Contributing to Code Development

See CONTRIBUTING.rst for details.

Code layout and conventions

Source code is in src/ Tests are in tests/.

There is one Python package for each major feature under src/ and a corresponding directory with the same name under tests (but this is not a package by design).

Each test script is named test_XXXX and while we love to use py.test as a test runner, most tests have no dependencies on py.test, only on the unittest module (with the exception of some command line tests that depend on pytest monkeypatching capabilities.

When source or tests need data files, we store these in a data subdirectory.

We use PEP8 conventions with a relaxed line length that can be up to 90’ish characters long when needed to keep the code clear and readable.

We store pre-built bundled native binaries in bin/ sub-directories of each src/ packages. These binaries are organized by OS and architecture. This ensures that ScanCode works out of the box either using a checkout or a download, without needing a compiler and toolchain to be installed. The corresponding source code for the pre-built binaries are stored in a separate repository at https://github.com/nexB/scancode-thirdparty-src.

We store bundled thirdparty components and libraries in the thirdparty directory. Python libraries are stored as wheels, eventually pre-built if the corresponding wheel is not available in the Pypi repository. Some of these components may be advanced builds with bug fixes or advanced patches.

We write tests, a lot of tests, thousands of tests. Several tests are data-driven and use data files as test input and sometimes data files as test expectation (in this case using either JSON or YAML files). The tests should pass on Linux 64 bits, Windows 32 and 64 bits and on MacOSX 10.6.8 and up.
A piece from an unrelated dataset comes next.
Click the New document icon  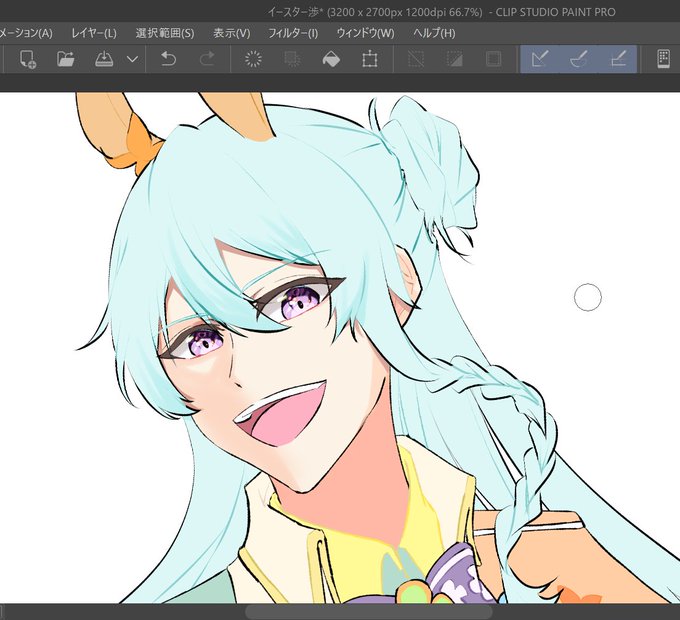pyautogui.click(x=28, y=59)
We maintain two CI loops with Travis (Linux) at https://travis-ci.org/nexB/scancode-toolkit and Appveyor (Windows) at https://ci.appveyor.com/project/nexB/scancode-toolkit.
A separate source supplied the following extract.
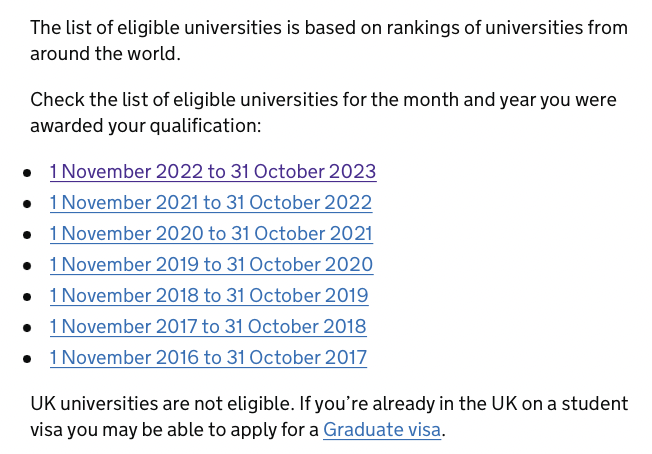Click the bullet beside the 2016 to 2017 link
The height and width of the screenshot is (454, 652).
(x=27, y=359)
When finding bugs or adding new features, we add tests. See existing test code for examples.

More info:

  • Source code and license datasets are in the /src/ directory.

  • Test code and test data are in the /tests/ directory.

  • Datasets and test data are in /data/ sub-directories.

  • Third-party components are vendored in the /thirdparty/ directory. ScanCode is self contained and should not require network access for installation or configuration of third-party libraries.

  • Additional pre-compiled vendored binaries are stored in bin/ sub-directories of the /src/ directory with their sources in this repo: https://github.com/nexB/scancode-thirdparty-src/

  • Porting ScanCode to other OS (FreeBSD, etc.) is possible. Enter an issue for help.

  • Bugs and pull requests are welcomed.

  • See the wiki and CONTRIBUTING.rst for more info.

Running tests

ScanCode comes with over 13,000 unit tests to ensure detection accuracy and stability across Linux, Windows and macOS OSes: we kinda love tests, do we?

We use pytest to run the tests: call the py.test script to run the whole test suite. This is installed by pytest, which is bundled with a ScanCode checkout and installed when you run ./configure).

If you are running from a fresh git clone and you run ./configure and then source bin/activate the py.test command will be available in your path.

Alternatively, if you have already configured but are not in an activated “virtualenv” the py.test command is available under <root of your checkout>/bin/py.test

(Note: paths here are for POSIX, but mostly the same applies to Windows)

If you have a multiprocessor machine you might want to run the tests in parallel (and faster) For instance: py.test -n4 runs the tests on 4 CPUs. We typically run the tests in verbose mode with py.test -vvs -n4.

You can also run a subset of the test suite as shown in the CI configs https://github.com/nexB/scancode-toolkit/blob/develop/appveyor.yml#L6 e,g, py.test -n 2 -vvs tests/scancode runs only the test scripts present in the tests/scancode directory. (You can pass a path to a specific test script file there too).

See also https://docs.pytest.org for details or use the py.test -h command to show the many other options available.

One useful option is to run a select subset of the test functions matching a pattern with the -k option, for instance: py.test -vvs -k tcpdump would only run test functions that contain the string “tcpdump” in their name or their class name or module name .

Another useful option after a test run with some failures is to re-run only the failed tests with the --lf option, for instance: py.test -vvs --lf would only run only test functions that failed in the previous run.

pip requirements and the configure script

ScanCode use the configure and configure.bat (and etc/configure.py behind the scenes) scripts to install a virtualenv , install required packaged dependencies as pip requirements and more configure tasks such that ScanCode can be installed in a self-contained way with no network connectivity required.

Earlier unreleased versions of ScanCode where using buildout to install and configure eventually complex dependencies. We had some improvements that were merged in the upstream buildout to support bootstrapping and installing without a network connection and When we migrated to use pip and wheels as new, improved and faster way to install and configure dependencies we missed some of the features of buildout like the recipes, being able to invoke arbitrary Python or shell scripts after installing packages and have scripts or requirements that are operating system-specific.

ScanCode requirements and third-party Python libraries

In a somewhat unconventional way, all the required libraries are bundled aka. Copied in the repo itself in the thirdparty/ directory. If ScanCode were only a library it would not make sense. But it is first an application and having a well defined frozen set of dependent packages is important for an app. The benefit of this approach (combined with the configure script) means that a mere checkout of the repository contains everything needed to run ScanCode except for a Python interpreter.

Using ScanCode as a Python library

ScanCode can be used alright as a Python library and is available as as a Python wheel in Pypi and installed with pip install scancode-toolkit.